Here are my questions.
1. What are the pros and cons of using plastisol transfers as opposed to screen printing or DTG.

2. Are they of good retail quality? What do they feel like? I don't want my shirts having a plastic feel, or the design sitting on the shirt. I'd like it to look like that's how the material was made.

3. Is it wise and cost effective to start a business with this method? Especially since I plan to outsource all the application work.

4. Are there any good plastisol vendors in the UK?

5. I am quite interested in having my shirts made abroad. Does any one know of any good vendors outside the UK and the US? Possibly China.

Feel free to post any opinions about any of the questions.
Looking forward to your replies!

Thanks!
FK
X


----------



## mrfunone (Oct 4, 2010)

Best off to do dye sublimation on poly/poly-blend shirts.
Try dyesub.org


----------



## Amaa301 (Jun 22, 2010)

I want to use cotton shirts though :s


----------



## mrfunone (Oct 4, 2010)

Amaa301 said:


> I want to use cotton shirts though :s


 sublimation is the only way that I know of to get a shirt with "no feel" to it.


----------



## Amaa301 (Jun 22, 2010)

I have designs with loads of colours and I will be printing on a few dark coloured t shirts. I've heard plastisol transfers are better than sublimation for this. Especially on cotton shirts.


----------



## MarLai (Aug 14, 2008)

Waterbase and discharge printing on cotton shirts will also provide a soft feel and the inks will soak into the fabric. Plastisol inks lay on top of the fabric and you will definitely be able to feel the print. They do have some soft hand plastisol inks available as well, but they still aren't as soft as waterbased inks.


----------



## mrfunone (Oct 4, 2010)

Printing darks and, especially, black is difficult except for heat transfers. I'm new to this too.
I want to go the heat transfer and sublimation route.


----------



## Amaa301 (Jun 22, 2010)

Thanks James..
Hmmn I'll need to find out more about waterbased and discharge printing. Are those just different types of inks used by screen printers?
Are they of higher retail quality than plastisol transfers? I.E does it last?
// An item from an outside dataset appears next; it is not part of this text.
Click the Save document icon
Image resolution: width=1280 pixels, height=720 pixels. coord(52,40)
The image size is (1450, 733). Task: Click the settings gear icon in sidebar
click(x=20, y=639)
And do the colours come out brightly on both light and dark shirts?
And can they take up many colours?
X


----------



## MarLai (Aug 14, 2008)

Screen printers can use waterbased inks when the ink color is darker than the shirt - when the shirt is dark and you want the ink to be a lighter color than the fabric that's when they use discharge inks. Discharge is a chemical that removes the shirt dye and then the waterbased ink is printed over the area that has been discharged.
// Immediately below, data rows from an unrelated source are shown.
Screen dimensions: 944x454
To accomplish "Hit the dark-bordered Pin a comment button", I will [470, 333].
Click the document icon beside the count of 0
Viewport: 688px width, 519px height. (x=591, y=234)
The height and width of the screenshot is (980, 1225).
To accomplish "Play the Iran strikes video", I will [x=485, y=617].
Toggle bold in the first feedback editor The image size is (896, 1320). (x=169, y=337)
Typically the high end brands use these types of inks due to their softness, I'm sure some dabble with plastisol screen printing in certain situations. Sometimes shirts cannot be discharged depending on the type of dyes that were used. We use waterbase and discharge on our shirts and they last - I'm not sure about plastisol transfers - haven't used those before.

As far as colors are concerned - screenprinting a design with a lot of colors can get very costly.


----------



## Amaa301 (Jun 22, 2010)

Thanks James, that was goodstuff.
My designs are quite colourful, so I don't think screen printing would be so cost effective for me.
X


----------



## HippieGuy (Sep 27, 2009)

I would think all of this depends on budget/investment.
If you are new, as you say, I beleive plsatisol transfer is the best alternative. At least until you get a feel for the industry, your market etc.

One alternative, which may be cost effective: outsource your work to a transfer biz that will place your art onto plastisol transfers. You can purchase a good heat press and press these yourself saving $$$$. No need to buy a printer/vinyl and all accessories


----------